_Directions_
Where the records below reach the line containing "You are a computer-use", start transcribing, and end with the line containing "Instruction: Open the profiler settings gear", exactly and with nothing else added.

── Entries supplied ──

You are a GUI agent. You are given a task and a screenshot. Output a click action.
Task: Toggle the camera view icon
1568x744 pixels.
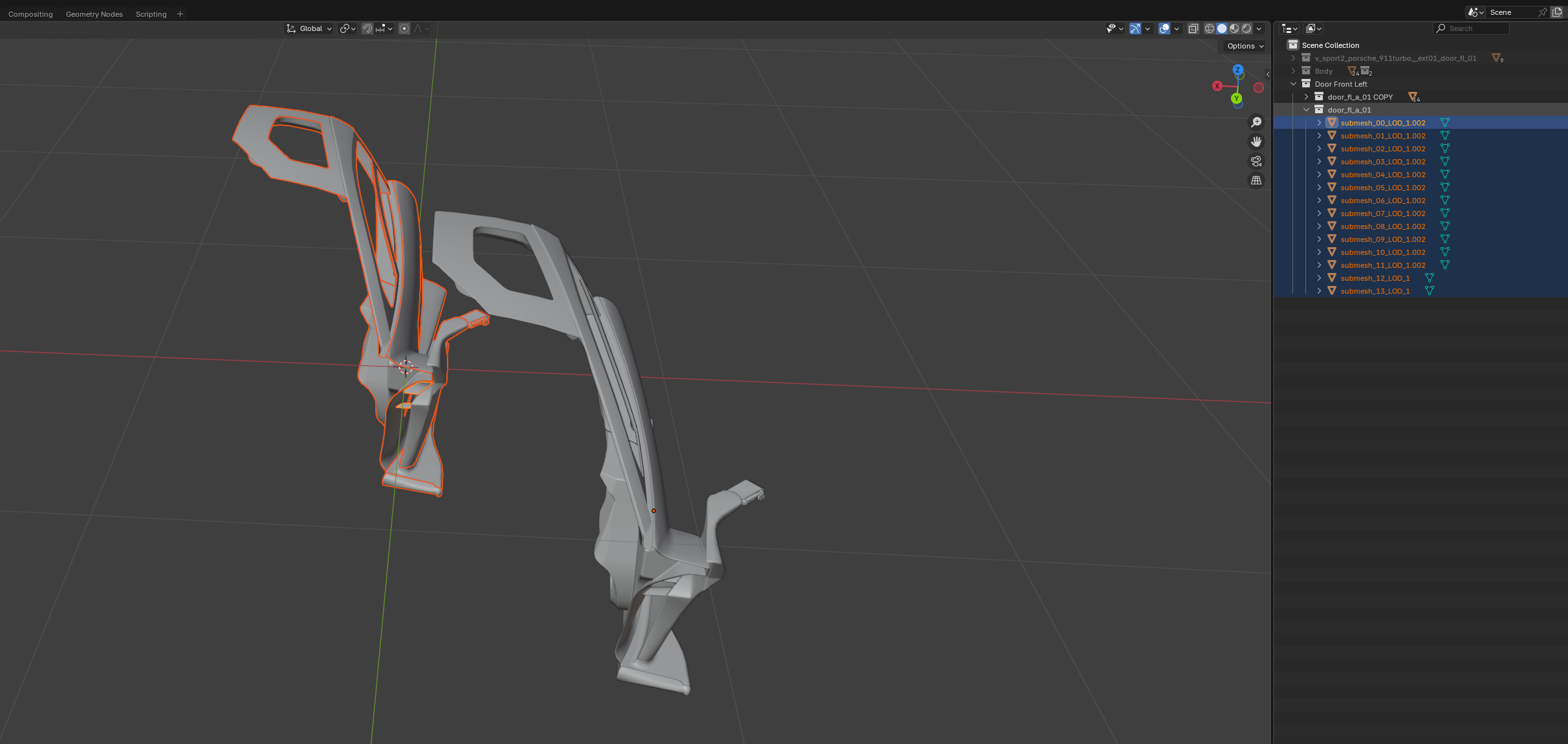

───
── Entries supplied ──

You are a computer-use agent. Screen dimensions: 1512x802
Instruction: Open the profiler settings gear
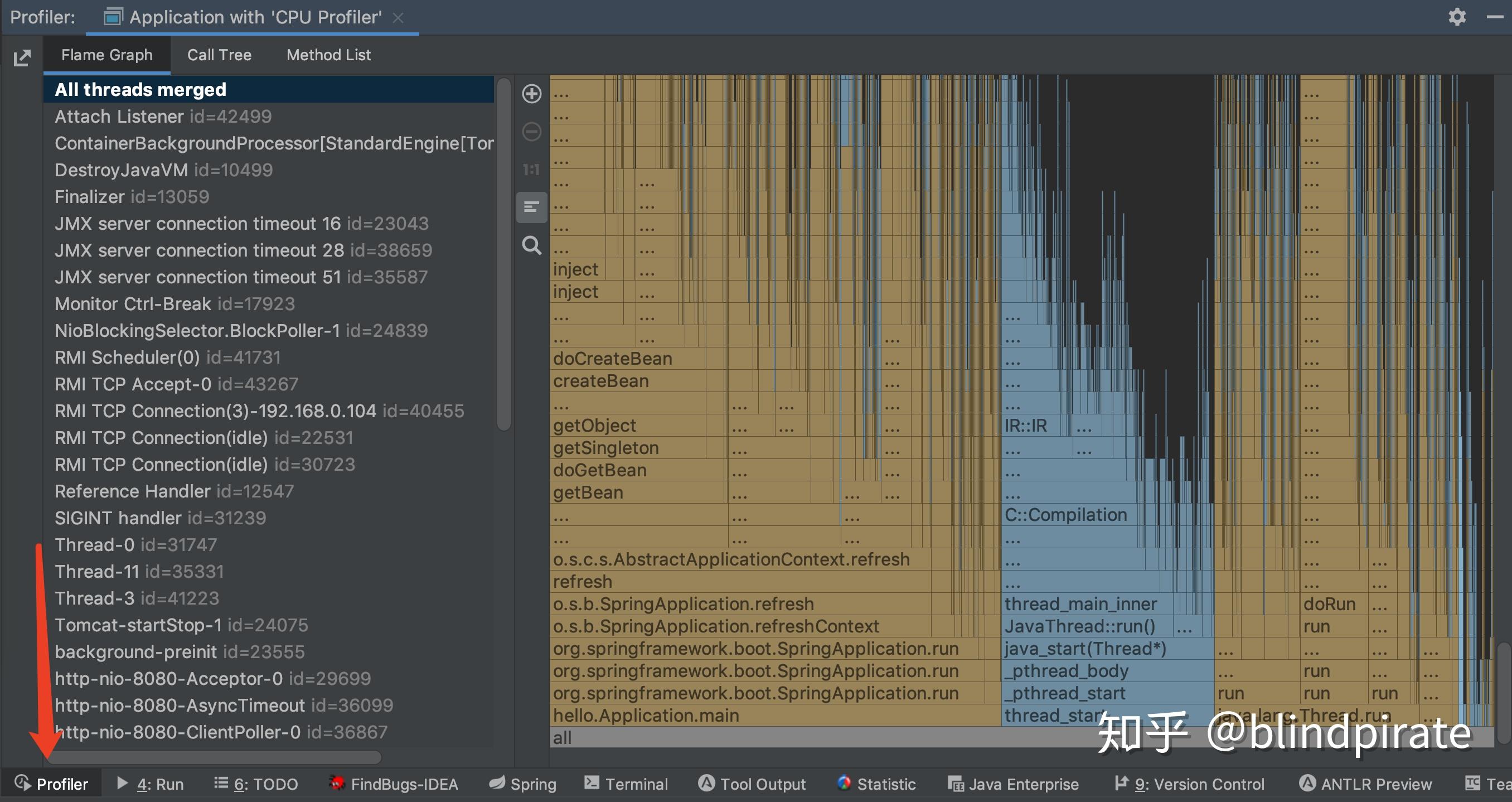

───
── Entries supplied ──

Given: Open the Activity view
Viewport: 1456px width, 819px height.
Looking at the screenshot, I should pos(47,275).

───

_Exercise answer_
You are a computer-use agent. Screen dimensions: 1512x802
Instruction: Open the profiler settings gear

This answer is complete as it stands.